Monoclonal gammopathy of undetermined significance (MGUS) is characterised by the presence of a monoclonal paraprotein in the blood, without the characteristic end organ damage seen in multiple myeloma. MGUS is more common in older age groups and has a risk of progression to myeloma of 1% per year. Population screening is not currently recommended, but retrospective studies have suggested improvements in myeloma outcomes in those under MGUS follow-up; in addition, MGUS has associated complications, including fracture, osteoporosis, renal disease and infection, which can be treated. Given this increasing evidence of disease related directly to MGUS, strategies for early identification might be needed. In this review, we discuss the complications of MGUS and whether MGUS fulfils the criteria needed to implement a screening programme.

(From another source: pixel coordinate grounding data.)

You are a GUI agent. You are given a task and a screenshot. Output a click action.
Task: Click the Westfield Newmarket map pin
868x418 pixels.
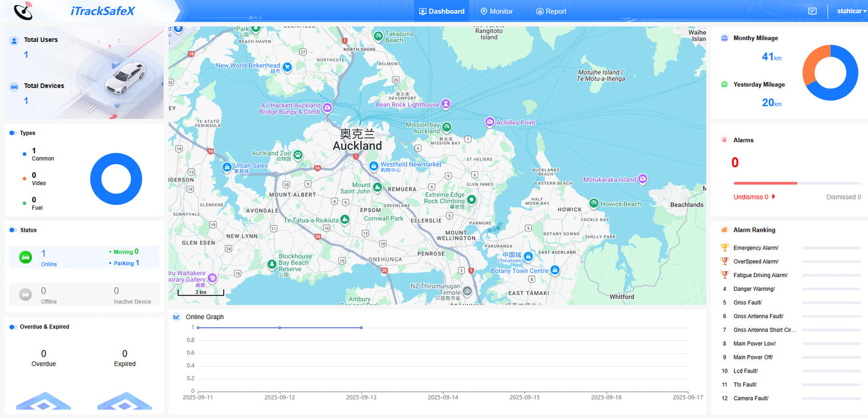coord(374,165)

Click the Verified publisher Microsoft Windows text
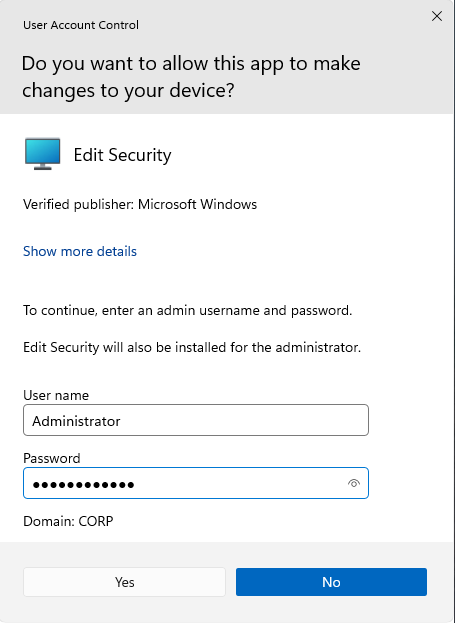140,204
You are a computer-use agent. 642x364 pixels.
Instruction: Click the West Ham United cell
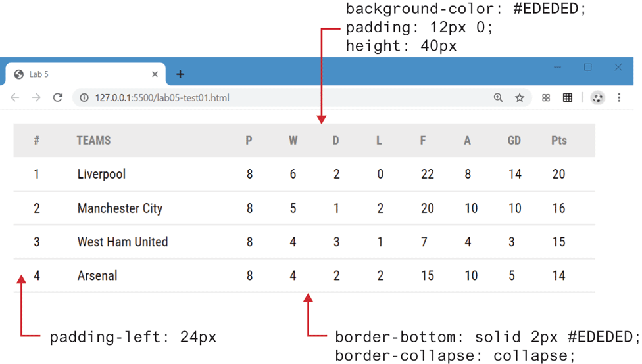[122, 242]
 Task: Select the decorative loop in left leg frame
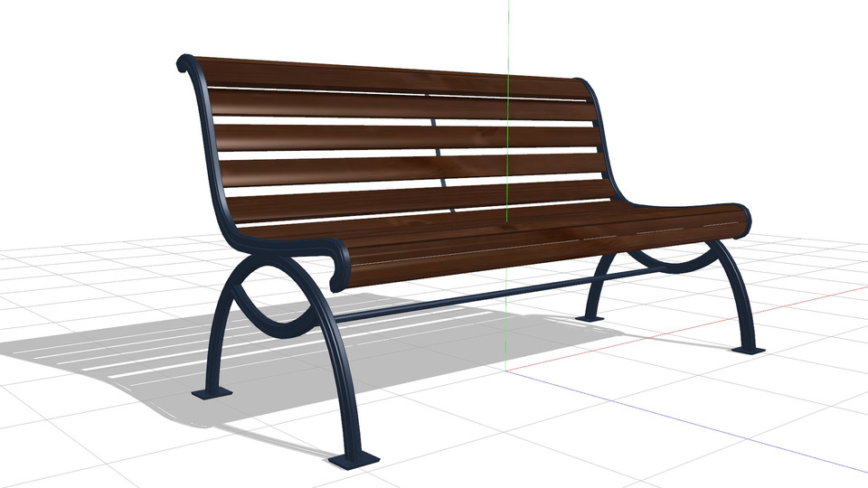coord(271,298)
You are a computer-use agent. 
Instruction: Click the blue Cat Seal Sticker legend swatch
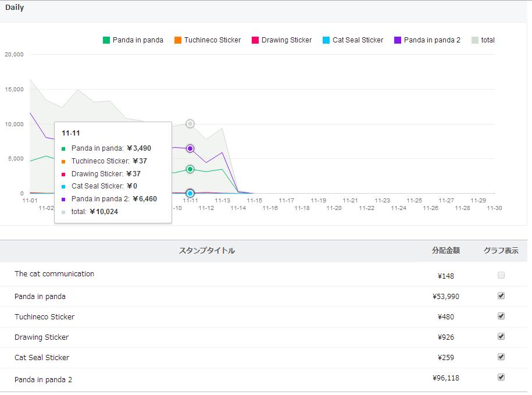326,40
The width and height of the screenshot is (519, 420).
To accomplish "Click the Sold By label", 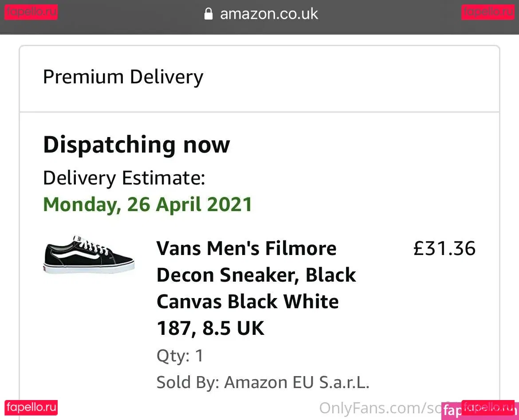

We also highlight areas where more evidence is needed, including identification of a higher risk population to make screening more practical and economically viable.

KEYWORDS
  • Myeloma
  • screening
  • complications
  • paraprotein

Introduction

Monoclonal gammopathy of undetermined significance (MGUS) is a plasma cell disorder, often recognised as a precursor stage in the development of multiple myeloma.1 The monoclonal (M) paraprotein that characterises MGUS is produced by a clonal population of plasma cells, which produce an abnormal immunoglobulin (IgG, IgA, IgM, IgE, IgD or light-chain only), detectable by serum or urine protein electrophoresis, where the abnormal paraprotein appears as a ‘band’ or ‘spike’.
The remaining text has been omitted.